The paper associated with this talk has been accepted for publication in Journal for Experimental and Theoretical Artificial Intelligence. A pre-print can be found on the PhilSci archive, here.

On Salience and Signalling in Sender-Receiver Games

I introduce an extension of the Lewis-Skyrms signalling game, analysed from a dynamical perspective via simple reinforcement learning. In Lewis' (1969) conception of a signalling game, salience is offered as an explanation for how individuals may come to agree upon a linguistic convention. Skyrms (2010) offers a dynamic explanation of how signalling conventions might arise presupposing no salience whatsoever. The extension of the atomic signalling game examined here—which I refer to as a salience game—introduces a variable parameter into the atomic signalling game which allows for degrees of salience, thus filling in the continuum between Skyrms' and Lewis' models. The model does not presuppose any salience at the outset, but illustrates a process by which accidentally evolved salience is amplified, to the benefit of the players. It is shown that increasing degrees of salience allow populations to avoid sub-optimal pooling equilibria and to coordinate upon conventions more quickly.

The paper associated with this talk has been accepted for publication in Synthese. A pre-print can be found on the PhilSci archive, here.

Signalling Games & Their Models

I apply the theoretical criteria laid out by D'Arms, et al. (1998) to various aspects of evolutionary models of signalling (Skyrms 2010). The question that D'Arms, et al. seek to answer can be formulated as follows: Are the models that we use to explain the phenomena in question conceptually adequate? The conceptual adequacy question relates the formal aspects of the model to those aspects of the natural world that are supposed to be captured by the model. Moreover, this paper extends the analysis of D'Arms, et al. by asking the following additional question: Are the models that we use sufficient to explain the phenomena in question? The sufficiency question asks what formal resources are minimally required in order for the model to get the right results most of the time.

The paper associated with this talk has been accepted for publication in Journal for General Philosophy of Science. A pre-print can be found on the PhilSci archive, here.

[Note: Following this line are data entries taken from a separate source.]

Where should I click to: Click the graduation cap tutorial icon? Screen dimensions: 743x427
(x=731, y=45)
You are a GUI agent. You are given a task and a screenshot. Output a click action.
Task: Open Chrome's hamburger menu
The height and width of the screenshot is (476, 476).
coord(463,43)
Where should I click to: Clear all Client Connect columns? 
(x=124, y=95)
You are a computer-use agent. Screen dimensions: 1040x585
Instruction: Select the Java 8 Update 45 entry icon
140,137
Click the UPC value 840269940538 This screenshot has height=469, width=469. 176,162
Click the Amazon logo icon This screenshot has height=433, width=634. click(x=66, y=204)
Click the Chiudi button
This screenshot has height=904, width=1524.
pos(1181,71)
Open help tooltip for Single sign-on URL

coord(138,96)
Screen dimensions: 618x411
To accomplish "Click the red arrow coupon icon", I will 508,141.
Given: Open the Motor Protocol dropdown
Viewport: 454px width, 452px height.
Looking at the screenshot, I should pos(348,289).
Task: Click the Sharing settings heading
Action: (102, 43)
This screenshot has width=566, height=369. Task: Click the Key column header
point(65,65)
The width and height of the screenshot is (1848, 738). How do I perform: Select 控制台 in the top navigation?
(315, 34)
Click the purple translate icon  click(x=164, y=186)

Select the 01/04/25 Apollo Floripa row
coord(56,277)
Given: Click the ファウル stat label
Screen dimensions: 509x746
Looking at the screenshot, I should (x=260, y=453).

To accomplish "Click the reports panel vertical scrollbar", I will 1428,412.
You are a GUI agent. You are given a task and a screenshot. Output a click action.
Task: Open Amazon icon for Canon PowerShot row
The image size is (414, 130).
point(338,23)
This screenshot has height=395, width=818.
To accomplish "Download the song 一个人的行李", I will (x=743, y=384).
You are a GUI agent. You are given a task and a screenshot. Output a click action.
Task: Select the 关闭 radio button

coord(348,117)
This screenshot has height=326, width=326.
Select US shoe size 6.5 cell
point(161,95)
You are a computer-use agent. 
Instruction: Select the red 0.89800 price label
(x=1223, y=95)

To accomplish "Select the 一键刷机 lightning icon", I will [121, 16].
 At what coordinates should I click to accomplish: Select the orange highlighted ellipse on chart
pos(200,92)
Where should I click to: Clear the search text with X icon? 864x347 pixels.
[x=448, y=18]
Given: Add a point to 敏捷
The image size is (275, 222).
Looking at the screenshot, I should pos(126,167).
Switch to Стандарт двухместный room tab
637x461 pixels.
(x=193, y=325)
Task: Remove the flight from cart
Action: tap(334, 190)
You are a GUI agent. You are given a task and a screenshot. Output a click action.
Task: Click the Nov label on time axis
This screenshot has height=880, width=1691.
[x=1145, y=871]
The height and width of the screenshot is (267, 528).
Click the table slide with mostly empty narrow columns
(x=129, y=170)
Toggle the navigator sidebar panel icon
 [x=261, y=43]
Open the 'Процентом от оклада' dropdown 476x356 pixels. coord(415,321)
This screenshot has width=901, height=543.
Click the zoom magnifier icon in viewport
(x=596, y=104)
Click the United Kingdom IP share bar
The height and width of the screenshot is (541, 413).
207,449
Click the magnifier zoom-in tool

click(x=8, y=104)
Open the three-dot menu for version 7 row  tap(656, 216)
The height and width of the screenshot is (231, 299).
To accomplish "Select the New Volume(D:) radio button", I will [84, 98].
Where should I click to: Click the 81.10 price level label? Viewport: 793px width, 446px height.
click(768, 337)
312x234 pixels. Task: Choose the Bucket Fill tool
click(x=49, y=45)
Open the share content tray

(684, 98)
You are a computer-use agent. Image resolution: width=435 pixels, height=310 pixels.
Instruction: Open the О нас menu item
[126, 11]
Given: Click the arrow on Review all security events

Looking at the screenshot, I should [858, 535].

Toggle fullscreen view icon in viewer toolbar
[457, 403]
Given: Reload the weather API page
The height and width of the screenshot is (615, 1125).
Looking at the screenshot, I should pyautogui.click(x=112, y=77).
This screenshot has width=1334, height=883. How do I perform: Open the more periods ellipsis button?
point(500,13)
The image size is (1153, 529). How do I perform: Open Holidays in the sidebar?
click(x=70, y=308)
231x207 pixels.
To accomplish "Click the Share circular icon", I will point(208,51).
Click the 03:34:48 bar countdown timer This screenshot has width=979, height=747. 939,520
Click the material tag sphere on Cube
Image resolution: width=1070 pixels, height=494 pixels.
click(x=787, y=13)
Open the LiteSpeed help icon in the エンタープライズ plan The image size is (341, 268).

Fractionally Quantified Predicate Logic

The notion of fractional quantification—quantified statements of the form 'at least half of A are B'—arises in the context of Aristotle’s Syllogistic. Several different models have been proposed to formalize syllogistic logic—the most complete of which, perhaps, in which the syllogistic is extended to include denumerably many quantifiers (Johnson 1994). However, the notion of fractional quantification seems to arise only in the context of Aristotle’s syllogistic. The question that is raised here is simply, 'Why?'

In order to answer this question, the purpose of this paper is to adequately formulate the motivation for the question of whether it is possible to construct a (non-Aristotelian) formal system supplemented with fractional quantification. This will be assesed in two sections: first, antecedent problems with classical quantification that would make such a model desirable; second, (forseeable) initial problems that may arise as a consequence of such a construction, to the extent that it is possible.